(REQUIRED ACTION)
Every record that follows must be set down word for word.

= = = =

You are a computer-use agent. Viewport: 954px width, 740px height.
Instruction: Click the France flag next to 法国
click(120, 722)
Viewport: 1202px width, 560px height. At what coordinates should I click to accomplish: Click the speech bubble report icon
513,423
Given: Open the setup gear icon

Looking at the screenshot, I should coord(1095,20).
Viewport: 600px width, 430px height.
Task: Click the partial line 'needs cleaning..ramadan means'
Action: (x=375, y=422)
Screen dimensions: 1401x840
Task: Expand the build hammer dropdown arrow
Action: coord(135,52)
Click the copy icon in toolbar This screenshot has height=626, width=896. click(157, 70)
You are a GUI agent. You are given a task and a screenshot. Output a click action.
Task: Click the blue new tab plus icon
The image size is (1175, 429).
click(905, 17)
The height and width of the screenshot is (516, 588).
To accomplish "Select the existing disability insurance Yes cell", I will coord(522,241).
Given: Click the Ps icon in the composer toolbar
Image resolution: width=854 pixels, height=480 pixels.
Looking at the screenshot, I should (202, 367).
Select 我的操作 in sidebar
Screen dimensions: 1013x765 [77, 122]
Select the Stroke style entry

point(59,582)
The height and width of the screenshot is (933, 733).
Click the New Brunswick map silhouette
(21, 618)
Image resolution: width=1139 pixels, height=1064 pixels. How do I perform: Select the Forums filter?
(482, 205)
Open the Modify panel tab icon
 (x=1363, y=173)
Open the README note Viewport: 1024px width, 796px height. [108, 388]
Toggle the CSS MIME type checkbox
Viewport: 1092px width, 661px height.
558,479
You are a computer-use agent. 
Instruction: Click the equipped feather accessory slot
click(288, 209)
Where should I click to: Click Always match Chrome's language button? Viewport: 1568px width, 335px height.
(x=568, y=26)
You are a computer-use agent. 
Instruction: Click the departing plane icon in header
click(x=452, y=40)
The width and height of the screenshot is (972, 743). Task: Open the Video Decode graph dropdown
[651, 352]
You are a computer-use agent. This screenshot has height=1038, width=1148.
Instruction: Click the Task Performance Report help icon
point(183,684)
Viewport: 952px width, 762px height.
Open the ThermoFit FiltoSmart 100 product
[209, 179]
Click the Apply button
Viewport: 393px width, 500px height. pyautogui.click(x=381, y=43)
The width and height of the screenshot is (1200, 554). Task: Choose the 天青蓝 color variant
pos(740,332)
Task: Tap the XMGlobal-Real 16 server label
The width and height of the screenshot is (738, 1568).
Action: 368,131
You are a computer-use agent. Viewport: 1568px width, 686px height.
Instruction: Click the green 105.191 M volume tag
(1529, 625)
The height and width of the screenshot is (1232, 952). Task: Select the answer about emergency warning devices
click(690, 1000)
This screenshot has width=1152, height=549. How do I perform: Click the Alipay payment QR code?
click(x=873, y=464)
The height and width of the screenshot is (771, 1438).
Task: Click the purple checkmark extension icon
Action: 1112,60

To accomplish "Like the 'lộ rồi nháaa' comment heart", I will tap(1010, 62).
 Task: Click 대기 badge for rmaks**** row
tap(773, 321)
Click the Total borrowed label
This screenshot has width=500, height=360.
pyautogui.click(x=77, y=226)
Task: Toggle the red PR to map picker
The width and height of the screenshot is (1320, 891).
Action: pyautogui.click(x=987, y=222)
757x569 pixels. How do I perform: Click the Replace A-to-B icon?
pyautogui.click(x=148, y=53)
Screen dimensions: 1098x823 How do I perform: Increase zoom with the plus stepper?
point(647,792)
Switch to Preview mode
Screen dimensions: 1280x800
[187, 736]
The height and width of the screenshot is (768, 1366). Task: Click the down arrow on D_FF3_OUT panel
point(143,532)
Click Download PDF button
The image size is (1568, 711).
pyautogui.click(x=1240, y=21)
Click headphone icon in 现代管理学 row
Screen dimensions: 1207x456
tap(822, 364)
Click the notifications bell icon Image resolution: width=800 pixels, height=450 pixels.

= = = =

(THE ANSWER)
You are a computer-use agent. Viewport: 954px width, 740px height.
Instruction: Click the France flag next to 法国
click(120, 722)
Viewport: 1202px width, 560px height. At what coordinates should I click to accomplish: Click the speech bubble report icon
513,423
Given: Open the setup gear icon

Looking at the screenshot, I should coord(1095,20).
Viewport: 600px width, 430px height.
Task: Click the partial line 'needs cleaning..ramadan means'
Action: (x=375, y=422)
Screen dimensions: 1401x840
Task: Expand the build hammer dropdown arrow
Action: coord(135,52)
Click the copy icon in toolbar This screenshot has height=626, width=896. click(157, 70)
You are a GUI agent. You are given a task and a screenshot. Output a click action.
Task: Click the blue new tab plus icon
The image size is (1175, 429).
click(905, 17)
The height and width of the screenshot is (516, 588).
To accomplish "Select the existing disability insurance Yes cell", I will coord(522,241).
Given: Click the Ps icon in the composer toolbar
Image resolution: width=854 pixels, height=480 pixels.
Looking at the screenshot, I should (202, 367).
Select 我的操作 in sidebar
Screen dimensions: 1013x765 [77, 122]
Select the Stroke style entry

point(59,582)
The height and width of the screenshot is (933, 733).
Click the New Brunswick map silhouette
(21, 618)
Image resolution: width=1139 pixels, height=1064 pixels. How do I perform: Select the Forums filter?
(482, 205)
Open the Modify panel tab icon
 (x=1363, y=173)
Open the README note Viewport: 1024px width, 796px height. [108, 388]
Toggle the CSS MIME type checkbox
Viewport: 1092px width, 661px height.
558,479
You are a computer-use agent. 
Instruction: Click the equipped feather accessory slot
click(288, 209)
Where should I click to: Click Always match Chrome's language button? Viewport: 1568px width, 335px height.
(x=568, y=26)
You are a computer-use agent. 
Instruction: Click the departing plane icon in header
click(x=452, y=40)
The width and height of the screenshot is (972, 743). Task: Open the Video Decode graph dropdown
[651, 352]
You are a computer-use agent. This screenshot has height=1038, width=1148.
Instruction: Click the Task Performance Report help icon
point(183,684)
Viewport: 952px width, 762px height.
Open the ThermoFit FiltoSmart 100 product
[209, 179]
Click the Apply button
Viewport: 393px width, 500px height. pyautogui.click(x=381, y=43)
The width and height of the screenshot is (1200, 554). Task: Choose the 天青蓝 color variant
pos(740,332)
Task: Tap the XMGlobal-Real 16 server label
The width and height of the screenshot is (738, 1568).
Action: 368,131
You are a computer-use agent. Viewport: 1568px width, 686px height.
Instruction: Click the green 105.191 M volume tag
(1529, 625)
The height and width of the screenshot is (1232, 952). Task: Select the answer about emergency warning devices
click(690, 1000)
This screenshot has width=1152, height=549. How do I perform: Click the Alipay payment QR code?
click(x=873, y=464)
The height and width of the screenshot is (771, 1438).
Task: Click the purple checkmark extension icon
Action: 1112,60

To accomplish "Like the 'lộ rồi nháaa' comment heart", I will tap(1010, 62).
 Task: Click 대기 badge for rmaks**** row
tap(773, 321)
Click the Total borrowed label
This screenshot has width=500, height=360.
pyautogui.click(x=77, y=226)
Task: Toggle the red PR to map picker
The width and height of the screenshot is (1320, 891).
Action: pyautogui.click(x=987, y=222)
757x569 pixels. How do I perform: Click the Replace A-to-B icon?
pyautogui.click(x=148, y=53)
Screen dimensions: 1098x823 How do I perform: Increase zoom with the plus stepper?
point(647,792)
Switch to Preview mode
Screen dimensions: 1280x800
[187, 736]
The height and width of the screenshot is (768, 1366). Task: Click the down arrow on D_FF3_OUT panel
point(143,532)
Click Download PDF button
The image size is (1568, 711).
pyautogui.click(x=1240, y=21)
Click headphone icon in 现代管理学 row
Screen dimensions: 1207x456
tap(822, 364)
Click the notifications bell icon Image resolution: width=800 pixels, height=450 pixels.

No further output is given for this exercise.